### Work item
Continue the biography of Thomas Minott Peters, picking up after its last sentence.

### Document extract

-- Opening Marker --

Thomas Minott Peters (December 4, 1810 – June 14, 1888) was an American lawyer, jurist, and botanist who studied the flora of the Southern United States.

== Early life and education ==
Born in Clarksville, the county seat of Tennessee's Montgomery County, Peters was eight when his family moved to Leighton, now in Colbert County, Alabama in 1819. He briefly attended LaGrange College (located on the top of the LaGrange Mountain in Leighton, Alabama, which is now a famous historical site) and graduated from the University of Alabama with a bachelor's degree in 1834 and a master's degree in 1836.

== Career ==
Peters was admitted to practice law in 1836. He practiced for several years in partnership with David G. Ligon. He served in the Alabama House of Representatives (1845–1846) and the Alabama Senate (1847–1848). He was elected to represent Lawrence County, Alabama as by that time he had moved to Moulton, Alabama. Even though he owned slaves prior to the American Civil War, he was a steadfast Unionist and left Alabama during the war. Peters considered the Confederates traitors and even wanted to hang Jefferson Davis and "all his traitorous set". Despite this, Peters, a Republican, was elected to the Alabama Supreme Court in 1868 and became the Chief Justice in 1873. He was defeated for reelection in 1874, likely because he supported equal rights for women and African Americans. He returned to his law practice in Moulton and worked there until his death.

-- Closing Marker --

### Data under study

-- Opening Marker --

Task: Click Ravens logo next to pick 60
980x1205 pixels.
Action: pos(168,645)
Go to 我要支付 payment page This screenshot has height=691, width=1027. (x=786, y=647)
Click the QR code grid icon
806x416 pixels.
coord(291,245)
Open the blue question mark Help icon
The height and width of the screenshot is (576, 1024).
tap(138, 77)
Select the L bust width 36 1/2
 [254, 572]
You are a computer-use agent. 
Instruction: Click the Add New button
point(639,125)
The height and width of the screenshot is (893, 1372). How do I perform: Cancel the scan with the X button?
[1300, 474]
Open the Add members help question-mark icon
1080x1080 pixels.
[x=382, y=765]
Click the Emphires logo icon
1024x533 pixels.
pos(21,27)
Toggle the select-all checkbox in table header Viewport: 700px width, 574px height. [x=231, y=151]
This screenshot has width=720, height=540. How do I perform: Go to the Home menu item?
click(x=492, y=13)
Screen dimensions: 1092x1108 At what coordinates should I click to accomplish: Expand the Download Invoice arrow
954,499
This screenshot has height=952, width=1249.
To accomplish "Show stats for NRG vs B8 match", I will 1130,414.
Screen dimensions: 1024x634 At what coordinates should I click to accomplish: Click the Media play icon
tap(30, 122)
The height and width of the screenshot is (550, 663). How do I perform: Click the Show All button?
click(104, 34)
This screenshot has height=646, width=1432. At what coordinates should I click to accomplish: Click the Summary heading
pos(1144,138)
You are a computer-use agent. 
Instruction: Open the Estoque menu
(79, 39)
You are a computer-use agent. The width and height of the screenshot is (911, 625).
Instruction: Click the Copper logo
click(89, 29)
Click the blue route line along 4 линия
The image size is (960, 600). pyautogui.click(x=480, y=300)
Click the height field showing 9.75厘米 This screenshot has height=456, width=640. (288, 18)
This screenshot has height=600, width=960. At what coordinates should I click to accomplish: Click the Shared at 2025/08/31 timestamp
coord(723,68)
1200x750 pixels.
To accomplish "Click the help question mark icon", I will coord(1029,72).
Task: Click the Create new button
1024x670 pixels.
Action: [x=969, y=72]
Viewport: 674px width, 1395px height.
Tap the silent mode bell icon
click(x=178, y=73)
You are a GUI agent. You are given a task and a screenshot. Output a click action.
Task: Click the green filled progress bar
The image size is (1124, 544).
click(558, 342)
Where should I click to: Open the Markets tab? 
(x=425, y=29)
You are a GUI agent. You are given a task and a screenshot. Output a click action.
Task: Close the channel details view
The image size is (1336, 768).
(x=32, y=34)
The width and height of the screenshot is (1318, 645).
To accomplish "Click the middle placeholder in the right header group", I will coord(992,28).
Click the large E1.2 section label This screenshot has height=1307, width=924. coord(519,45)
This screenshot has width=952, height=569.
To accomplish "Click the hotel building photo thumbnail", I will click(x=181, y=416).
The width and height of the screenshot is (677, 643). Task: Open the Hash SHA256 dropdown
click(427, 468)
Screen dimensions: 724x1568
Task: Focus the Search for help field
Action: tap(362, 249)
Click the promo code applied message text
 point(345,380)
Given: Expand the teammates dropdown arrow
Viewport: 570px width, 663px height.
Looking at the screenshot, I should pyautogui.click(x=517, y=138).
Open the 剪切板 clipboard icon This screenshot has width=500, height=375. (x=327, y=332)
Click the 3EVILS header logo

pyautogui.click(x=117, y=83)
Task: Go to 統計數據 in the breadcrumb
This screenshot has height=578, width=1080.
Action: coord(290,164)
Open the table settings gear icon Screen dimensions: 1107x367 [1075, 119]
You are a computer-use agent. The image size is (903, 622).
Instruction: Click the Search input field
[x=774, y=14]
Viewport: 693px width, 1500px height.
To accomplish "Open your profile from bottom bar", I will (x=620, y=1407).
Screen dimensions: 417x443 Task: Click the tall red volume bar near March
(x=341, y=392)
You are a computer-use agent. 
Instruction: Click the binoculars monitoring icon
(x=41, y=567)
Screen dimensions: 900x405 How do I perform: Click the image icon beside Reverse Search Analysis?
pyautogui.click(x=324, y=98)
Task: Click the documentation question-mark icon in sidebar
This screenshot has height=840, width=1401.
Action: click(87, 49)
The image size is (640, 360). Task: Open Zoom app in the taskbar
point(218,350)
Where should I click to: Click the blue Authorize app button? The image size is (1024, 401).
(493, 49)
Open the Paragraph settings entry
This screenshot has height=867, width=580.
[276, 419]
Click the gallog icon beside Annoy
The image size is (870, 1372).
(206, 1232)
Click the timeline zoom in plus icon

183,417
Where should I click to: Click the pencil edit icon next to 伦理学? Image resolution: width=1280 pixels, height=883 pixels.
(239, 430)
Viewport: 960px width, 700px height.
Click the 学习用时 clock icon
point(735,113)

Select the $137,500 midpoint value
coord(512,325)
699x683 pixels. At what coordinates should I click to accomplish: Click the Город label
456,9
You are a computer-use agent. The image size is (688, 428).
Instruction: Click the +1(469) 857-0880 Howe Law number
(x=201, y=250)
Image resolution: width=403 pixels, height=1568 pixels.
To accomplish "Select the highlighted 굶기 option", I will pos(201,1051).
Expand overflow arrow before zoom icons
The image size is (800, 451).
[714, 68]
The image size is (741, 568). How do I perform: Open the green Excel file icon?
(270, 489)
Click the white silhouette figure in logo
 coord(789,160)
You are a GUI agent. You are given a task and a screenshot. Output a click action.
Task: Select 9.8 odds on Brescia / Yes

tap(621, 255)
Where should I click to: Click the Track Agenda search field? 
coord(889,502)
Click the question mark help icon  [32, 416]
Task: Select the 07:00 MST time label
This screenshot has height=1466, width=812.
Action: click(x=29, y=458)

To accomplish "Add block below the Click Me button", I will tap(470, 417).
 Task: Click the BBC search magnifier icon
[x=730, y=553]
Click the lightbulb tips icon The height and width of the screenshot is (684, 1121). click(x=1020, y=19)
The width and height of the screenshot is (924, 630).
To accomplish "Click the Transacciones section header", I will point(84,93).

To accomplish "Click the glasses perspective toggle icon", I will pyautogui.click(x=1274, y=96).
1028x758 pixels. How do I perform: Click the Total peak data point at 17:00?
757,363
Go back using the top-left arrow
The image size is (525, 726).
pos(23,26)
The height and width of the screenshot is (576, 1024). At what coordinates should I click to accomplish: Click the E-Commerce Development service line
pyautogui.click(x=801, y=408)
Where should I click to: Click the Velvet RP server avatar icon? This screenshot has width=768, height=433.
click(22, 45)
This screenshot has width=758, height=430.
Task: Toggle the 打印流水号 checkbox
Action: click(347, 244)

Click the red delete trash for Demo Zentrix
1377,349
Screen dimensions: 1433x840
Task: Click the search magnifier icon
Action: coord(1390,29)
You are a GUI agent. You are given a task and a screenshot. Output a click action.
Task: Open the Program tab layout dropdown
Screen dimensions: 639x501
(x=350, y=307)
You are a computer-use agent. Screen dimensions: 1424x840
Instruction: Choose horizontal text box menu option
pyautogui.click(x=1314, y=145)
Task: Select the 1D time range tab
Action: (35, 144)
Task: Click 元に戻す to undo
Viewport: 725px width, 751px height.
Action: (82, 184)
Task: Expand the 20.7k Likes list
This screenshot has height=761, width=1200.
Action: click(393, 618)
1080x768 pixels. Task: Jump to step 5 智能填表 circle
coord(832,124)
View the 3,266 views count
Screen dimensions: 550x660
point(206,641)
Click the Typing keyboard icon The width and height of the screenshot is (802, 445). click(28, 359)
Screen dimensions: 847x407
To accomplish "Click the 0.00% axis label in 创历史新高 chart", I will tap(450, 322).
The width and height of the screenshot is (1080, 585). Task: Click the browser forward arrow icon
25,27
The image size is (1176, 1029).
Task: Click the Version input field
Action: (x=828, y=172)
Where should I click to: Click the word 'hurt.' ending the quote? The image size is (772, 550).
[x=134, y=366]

-- Closing Marker --

### Written answer
=== Botanist ===
German-American botanist Charles Mohr praised Peters' botany work, writing in the book Plant Life of Alabama: "In his love for botany [Thomas Minott Peters] found recreation from his professional duties, and his greatest enjoyment was to wander through the adjacent mountains in search of plants. The study of lichens and fungi attracted him particularly, and he was one of the few mycologists working in the Southern field along with Curtis and Ravenel." The rare fern Trichomanes petersii (A.Gray 1853) was discovered by and is the namesake of Peters. He also did notable work with the genus Carex. He left his personal herbarium to the University of Alabama.

== Personal life and death ==
Peters married Naomi Sophia Leetch (20 September 1820 – 18 June 1880), who was from Moulton. They had six children. Peters died June 14, 1888, in Moulton and is buried in Moulton Cemetery, as are his family.

== Honors ==
Peters was inducted into the Alabama Lawyers' Hall of Fame in 2006.